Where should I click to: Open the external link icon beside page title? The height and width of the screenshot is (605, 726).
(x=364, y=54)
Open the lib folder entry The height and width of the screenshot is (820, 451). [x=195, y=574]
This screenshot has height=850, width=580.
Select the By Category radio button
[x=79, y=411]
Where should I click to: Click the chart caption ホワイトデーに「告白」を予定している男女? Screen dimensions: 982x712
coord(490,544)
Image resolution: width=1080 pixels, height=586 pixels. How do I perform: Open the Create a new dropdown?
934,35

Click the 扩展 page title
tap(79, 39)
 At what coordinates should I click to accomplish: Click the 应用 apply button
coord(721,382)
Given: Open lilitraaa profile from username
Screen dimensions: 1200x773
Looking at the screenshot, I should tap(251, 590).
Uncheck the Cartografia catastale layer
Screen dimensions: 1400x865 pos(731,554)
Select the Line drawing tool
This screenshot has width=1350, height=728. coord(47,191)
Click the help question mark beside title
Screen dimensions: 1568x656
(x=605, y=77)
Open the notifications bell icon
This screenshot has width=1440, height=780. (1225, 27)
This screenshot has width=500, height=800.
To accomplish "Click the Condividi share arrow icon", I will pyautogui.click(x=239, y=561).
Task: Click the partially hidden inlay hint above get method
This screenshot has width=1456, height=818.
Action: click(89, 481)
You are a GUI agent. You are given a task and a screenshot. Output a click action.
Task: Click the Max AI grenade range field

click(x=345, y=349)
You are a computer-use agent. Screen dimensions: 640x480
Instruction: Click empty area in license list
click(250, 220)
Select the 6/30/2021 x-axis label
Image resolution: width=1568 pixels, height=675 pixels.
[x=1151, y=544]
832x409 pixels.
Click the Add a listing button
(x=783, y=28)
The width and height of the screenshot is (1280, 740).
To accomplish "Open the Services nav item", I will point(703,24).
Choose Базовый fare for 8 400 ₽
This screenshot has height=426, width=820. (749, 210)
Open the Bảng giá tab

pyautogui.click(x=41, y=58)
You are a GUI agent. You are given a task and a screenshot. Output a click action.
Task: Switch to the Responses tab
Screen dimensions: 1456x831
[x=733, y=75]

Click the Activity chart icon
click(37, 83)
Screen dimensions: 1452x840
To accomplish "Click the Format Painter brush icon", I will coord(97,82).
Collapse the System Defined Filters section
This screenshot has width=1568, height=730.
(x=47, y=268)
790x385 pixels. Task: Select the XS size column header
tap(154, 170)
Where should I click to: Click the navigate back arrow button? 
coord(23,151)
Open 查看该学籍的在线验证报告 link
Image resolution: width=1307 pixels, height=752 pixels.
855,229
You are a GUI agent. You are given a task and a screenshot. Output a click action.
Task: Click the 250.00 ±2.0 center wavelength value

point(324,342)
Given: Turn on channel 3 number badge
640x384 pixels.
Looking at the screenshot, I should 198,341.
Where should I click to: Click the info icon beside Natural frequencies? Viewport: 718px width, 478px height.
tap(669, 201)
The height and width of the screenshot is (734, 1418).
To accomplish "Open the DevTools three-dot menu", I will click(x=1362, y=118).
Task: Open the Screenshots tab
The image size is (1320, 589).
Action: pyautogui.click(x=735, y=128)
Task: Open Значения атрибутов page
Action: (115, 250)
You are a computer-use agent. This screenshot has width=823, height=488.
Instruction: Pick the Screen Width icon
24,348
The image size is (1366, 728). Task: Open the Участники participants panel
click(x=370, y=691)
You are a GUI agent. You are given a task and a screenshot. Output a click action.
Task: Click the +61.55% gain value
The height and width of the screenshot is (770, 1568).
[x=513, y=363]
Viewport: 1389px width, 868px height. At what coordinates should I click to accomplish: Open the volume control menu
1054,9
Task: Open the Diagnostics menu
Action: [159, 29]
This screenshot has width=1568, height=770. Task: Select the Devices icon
:::::
**WORK TO COMPLETE**
Can you set down all of the records above again, word for word and in the same order?

**RESULT**
Where should I click to: Open the external link icon beside page title? The height and width of the screenshot is (605, 726).
(x=364, y=54)
Open the lib folder entry The height and width of the screenshot is (820, 451). [x=195, y=574]
This screenshot has height=850, width=580.
Select the By Category radio button
[x=79, y=411]
Where should I click to: Click the chart caption ホワイトデーに「告白」を予定している男女? Screen dimensions: 982x712
coord(490,544)
Image resolution: width=1080 pixels, height=586 pixels. How do I perform: Open the Create a new dropdown?
934,35

Click the 扩展 page title
tap(79, 39)
 At what coordinates should I click to accomplish: Click the 应用 apply button
coord(721,382)
Given: Open lilitraaa profile from username
Screen dimensions: 1200x773
Looking at the screenshot, I should tap(251, 590).
Uncheck the Cartografia catastale layer
Screen dimensions: 1400x865 pos(731,554)
Select the Line drawing tool
This screenshot has width=1350, height=728. coord(47,191)
Click the help question mark beside title
Screen dimensions: 1568x656
(x=605, y=77)
Open the notifications bell icon
This screenshot has width=1440, height=780. (1225, 27)
This screenshot has width=500, height=800.
To accomplish "Click the Condividi share arrow icon", I will pyautogui.click(x=239, y=561).
Task: Click the partially hidden inlay hint above get method
This screenshot has width=1456, height=818.
Action: click(89, 481)
You are a GUI agent. You are given a task and a screenshot. Output a click action.
Task: Click the Max AI grenade range field

click(x=345, y=349)
You are a computer-use agent. Screen dimensions: 640x480
Instruction: Click empty area in license list
click(250, 220)
Select the 6/30/2021 x-axis label
Image resolution: width=1568 pixels, height=675 pixels.
[x=1151, y=544]
832x409 pixels.
Click the Add a listing button
(x=783, y=28)
The width and height of the screenshot is (1280, 740).
To accomplish "Open the Services nav item", I will point(703,24).
Choose Базовый fare for 8 400 ₽
This screenshot has height=426, width=820. (749, 210)
Open the Bảng giá tab

pyautogui.click(x=41, y=58)
You are a GUI agent. You are given a task and a screenshot. Output a click action.
Task: Switch to the Responses tab
Screen dimensions: 1456x831
[x=733, y=75]

Click the Activity chart icon
click(37, 83)
Screen dimensions: 1452x840
To accomplish "Click the Format Painter brush icon", I will coord(97,82).
Collapse the System Defined Filters section
This screenshot has width=1568, height=730.
(x=47, y=268)
790x385 pixels. Task: Select the XS size column header
tap(154, 170)
Where should I click to: Click the navigate back arrow button? 
coord(23,151)
Open 查看该学籍的在线验证报告 link
Image resolution: width=1307 pixels, height=752 pixels.
855,229
You are a GUI agent. You are given a task and a screenshot. Output a click action.
Task: Click the 250.00 ±2.0 center wavelength value

point(324,342)
Given: Turn on channel 3 number badge
640x384 pixels.
Looking at the screenshot, I should 198,341.
Where should I click to: Click the info icon beside Natural frequencies? Viewport: 718px width, 478px height.
tap(669, 201)
The height and width of the screenshot is (734, 1418).
To accomplish "Open the DevTools three-dot menu", I will click(x=1362, y=118).
Task: Open the Screenshots tab
The image size is (1320, 589).
Action: pyautogui.click(x=735, y=128)
Task: Open Значения атрибутов page
Action: (115, 250)
You are a computer-use agent. This screenshot has width=823, height=488.
Instruction: Pick the Screen Width icon
24,348
The image size is (1366, 728). Task: Open the Участники participants panel
click(x=370, y=691)
You are a GUI agent. You are given a task and a screenshot. Output a click action.
Task: Click the +61.55% gain value
The height and width of the screenshot is (770, 1568).
[x=513, y=363]
Viewport: 1389px width, 868px height. At what coordinates should I click to accomplish: Open the volume control menu
1054,9
Task: Open the Diagnostics menu
Action: [159, 29]
This screenshot has width=1568, height=770. Task: Select the Devices icon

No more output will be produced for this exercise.